Yes, typically programming models and environments in high-performance computing follow architecture developments. The importance of data movement is not reflected in today’s languages. Our design ideas base on today’s heterogeneous architectures such as GPUs and Xeon Phi KNL and anticipated future architectures that will likely be reconfigurable and memory-centric. This work is especially interesting because HPC is often at the forefront of computer architecture to solve the world’s most daunting simulation problems. Many people see HPC as the Formula 1 of computing where experimental features are tested under somewhat extreme conditions. Some of those features will later be adopted in general purpose computing (e.g., vector units, general purpose programming for GPUs, manycore, etc.). This is what makes HPC ideal for a research group like SPCL where we look at future scalable technologies such as massive parallelism but also practical quantum and FPGA computing.
Supercomputers are the base on which has been built the continuous advancement of computer simulation, now a key element in the scientific and industrial competitiveness of knowledge-based economies in the 21st century. Where do you see the significant progress in industrial fields which simulations can drive in the future?
One of the biggest potential break-throughs of this century may be the wide adoption and success of machine learning and artificial intelligence. Yet, one may wonder why this 40-year-old field suddenly gains that much popularity in such a short time-frame. The two main drivers to new data-driven modeling techniques, such as deep neural networks, are the availability of vast amounts of data from our increasingly networked environment as well as the computational capability to process the data. Much of that computational capability is delivered by general-purpose GPUs, a concept originally widely adopted in HPC. Several learning approaches, for example at Baidu, are using the Message Passing Interface (MPI) standard to communicate between distributed instances. Whenever performance is required to process vast amounts of data, HPC techniques are used.
One of the design challenges of the fastest computers is their enormous power consumption. How does your novel data-centric programming approach achieve both highest performance and energy efficiency on all scales up to supercomputers?
If you operate one of the largest computers on the planet, you’ll also have a large energy bill.
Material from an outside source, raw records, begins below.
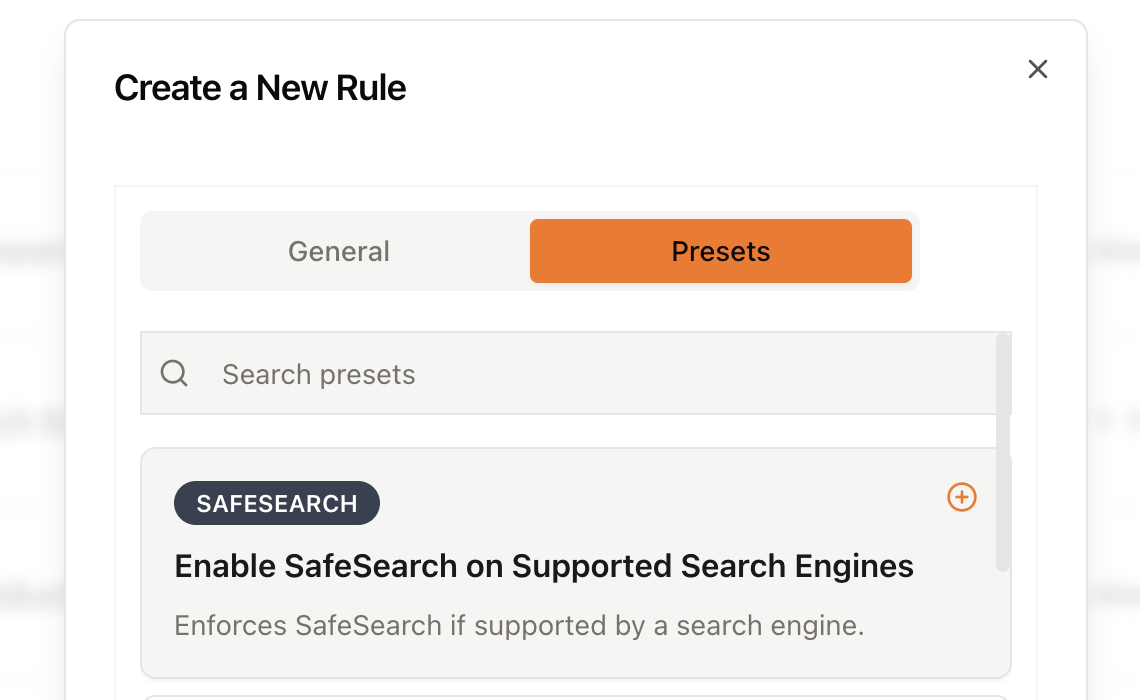Click the presets list scrollbar thumb

[x=1003, y=452]
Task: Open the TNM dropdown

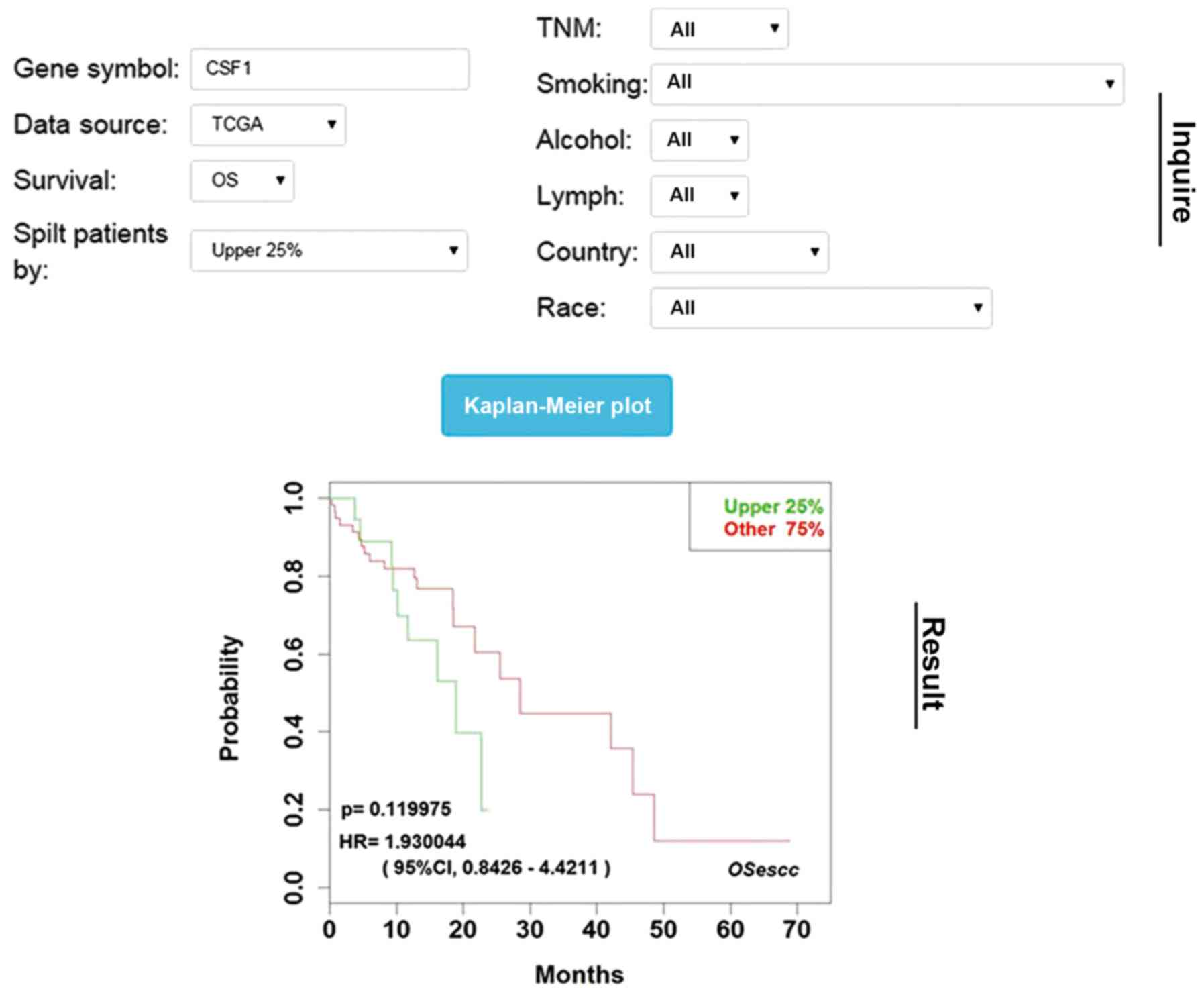Action: [x=719, y=29]
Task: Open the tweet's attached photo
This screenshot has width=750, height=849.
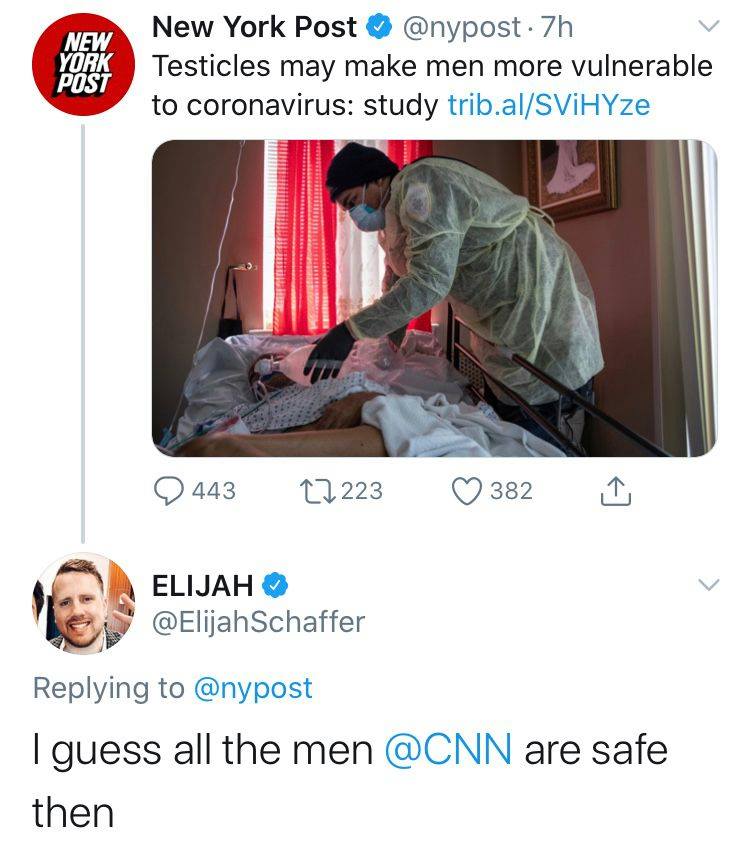Action: pos(434,298)
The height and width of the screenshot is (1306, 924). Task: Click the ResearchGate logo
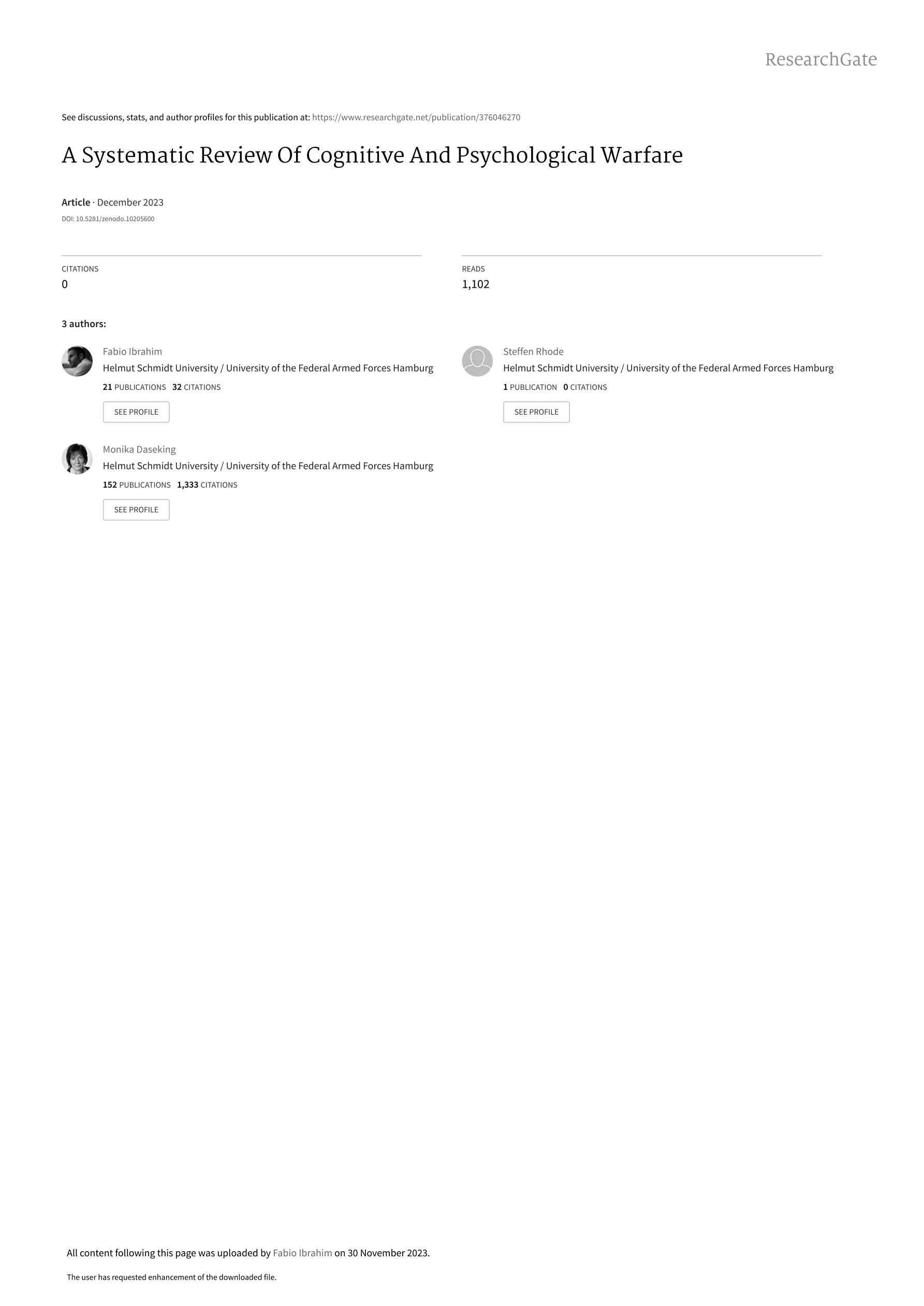[x=820, y=59]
Some of the machines today are using up to 15 Megawatts, which, depending on the location of the machine costs between CHF 1-2 Million per month. The power consumption is so massive that some operators of large machines in the US are required to notify the electricity provider before they execute certain applications; a segmentation fault in one of these applications and the surge in power consumption can lead to large power-outages. In the long run, the energy costs during the lifetime of a typical server already exceed the purchase costs. Even worse, future machines will likely consume more energy and their deployment will mostly be limited by their power draw. All of that requires us to consider energy consumption as a primary optimization goal. Most often, energy consumption is minimized by improving the performance so that an application completes faster. However, many of the interesting research challenges lie in the space where slowing an application down in a controlled manner (e.g., using dynamic frequency and voltage scaling) improves the energy consumption. Large parts of the aforementioned DAPP project aim to optimize for energy.